New traffic signal for Church Road and Todd Road Intersection
Ocean County officials are taking steps to construct two new traffic signals on county roads in Jackson Township and Toms River Township.
The Ocean County Board of Chosen Freeholders expects to advertise the work during its regular board meeting at 4 p.m., Aug. 3.
“These new traffic signals will help improve safety and traffic flow at the intersections,” said Freeholder John P. Kelly, Director of Law and Public Safety. “Safety always remains the top priority when it comes to any improvements we make on our roads.”
The traffic signals are expected to be installed at County Route 528 Veterans Highway at Butterfly Road/Grand Boulevard in Jackson Township and at the intersection of Church and Todd roads in Toms River Township.
The new signal in Jackson Township will help control traffic at the intersection, which is scheduled to be widened to three lanes at Route 528.
The Toms River Township traffic light will accommodate the three lanes of traffic on Church Road and the two lanes on Todd Road.
“Jackson Township officials approached the county and asked us to consider placing a traffic light at the intersection,” Kelly said. “Following the necessary steps to meet the requirements, we are pleased to be able to move ahead with installing a light there.”
He noted the county had been monitoring the Church Road site in Toms River to determine whether it met the requirements for a traffic signal.
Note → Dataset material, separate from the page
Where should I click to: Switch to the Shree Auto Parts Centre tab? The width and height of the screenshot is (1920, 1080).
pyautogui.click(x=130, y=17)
Freeholder James F. Lacey noted that with the largest county road network in the state, it’s important to work with the municipalities and the state Department of Transportation to determine the areas best served by new traffic signals.
“It is safety first in Ocean County,” Lacey said.
Work on installing the signals could begin later this year and be completed in early 2012. The cost of the project is estimated to be about $475,000.
Freeholder Director Joseph H. Vicari noted that the county installs about five new traffic signals in various areas of the county annually.
“As Ocean County’s population continues to grow we know the number of motorists also increases,” Vicari said. “Our Engineering Department and Road Department is very proactive in making sure our roads are well maintained and safe.”